- **Quoted text**
==========

Shielded CPUs: Real-Time Performance in Standard Linux
As defined previously, a shielded CPU is dedicated to running a high-priority task and the interrupt(s) associated with that task. To create a shielded CPU, the operating system must provide the ability to set a CPU affinity for both processes and interrupts. The 2.4 series of Linux has the ability to set CPU affinity for interrupts, and open-source patches are available that provide this capability for processes. (See “Kernel Korner: CPU Affinity”, LJ, July 2003).
Because a shielded CPU does not run background tasks, a high-priority task on a shielded CPU never is prevented from responding to an interrupt because another task currently is executing inside of a critical section on that CPU. Interrupts always execute at a priority higher than any task, and because they occur at unpredictable points in time, non-real-time interrupts can cause significant non-determinism in a process' predicted execution time. A shielded CPU is not permitted to run interrupts unless the interrupt is one that a high-priority task on the shielded CPU is using.
With the ability to set CPU affinity on processes and interrupts, it would be possible to set up a cheap implementation of CPU shielding. However, this implementation would rely upon all processes to honor the shielded CPU by not changing their affinity to include the shielded CPU. A stronger implementation is desirable, and one such implementation is described below.
The user interface for specifying CPU shielding is a /proc interface that allows an administrator to specify a mask of CPUs that are shielded, as well as a command that manipulates this mask. This interface allows a CPU to be marked dynamically as shielded. Once a CPU is shielded, no process can have its CPU affinity set to include the shielded CPU unless this prohibition precludes the process from executing on any CPUs. Thus, users must select a shielded CPU specifically as the CPU where their tasks should execute in order to run on the shielded CPU. Only a privileged process can add CPUs to its affinity mask.
This implementation requires changes to the code that sets a process' affinity. The routine sys_sched_setaffinity() sets a CPU affinity. This routine is changed to remove a shielded CPU from any user-specified mask when a CPU affinity is set:
p->cpus_allowed_user = new_mask;
if (new_mask & ~shielded_proc)
new_mask &= ~shielded_procs;
set_cpus_allowed(p, new_mask);
Notice that the shielded CPU bits are not removed if their removal would leave the process with no CPUs on which to execute. The field cpus_allowed_user is a new field in the task structure that holds the original process affinity as specified by the user. Whenever the mask of shielded CPUs changes, the code above needs to be reiterated over all processes in the system. This requires knowing the original CPU affinity for this process, as set by the user. The code that implements a change to the shielded CPU mask looks like this:
for_each_task(p) {
new_mask = p->cpus_allowed_user & cpu_online_map;
if (new_mask & ~shielded_proc)
new_mask &= ~shielded_procs;
if (new_mask != p->cpus_allowed)

==========

- **Task instructions**
• a. In the shielded CPU article, which routine sets a CPU affinity?
• b. Retype the passage of the shielded CPU article starting at "Because a shielded" and ending at "CPU is using.".
Use only the shielded CPU article, not the material.

- **Data shown**

==========

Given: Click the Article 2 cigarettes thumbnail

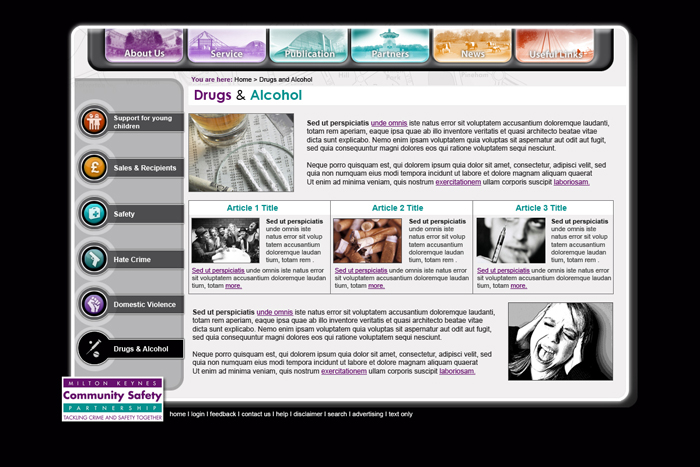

==========

- **Responses to the tasks**
• a. sys_sched_setaffinity()

• b.
Because a shielded CPU does not run background tasks, a high-priority task on a shielded CPU never is prevented from responding to an interrupt because another task currently is executing inside of a critical section on that CPU. Interrupts always execute at a priority higher than any task, and because they occur at unpredictable points in time, non-real-time interrupts can cause significant non-determinism in a process' predicted execution time. A shielded CPU is not permitted to run interrupts unless the interrupt is one that a high-priority task on the shielded CPU is using.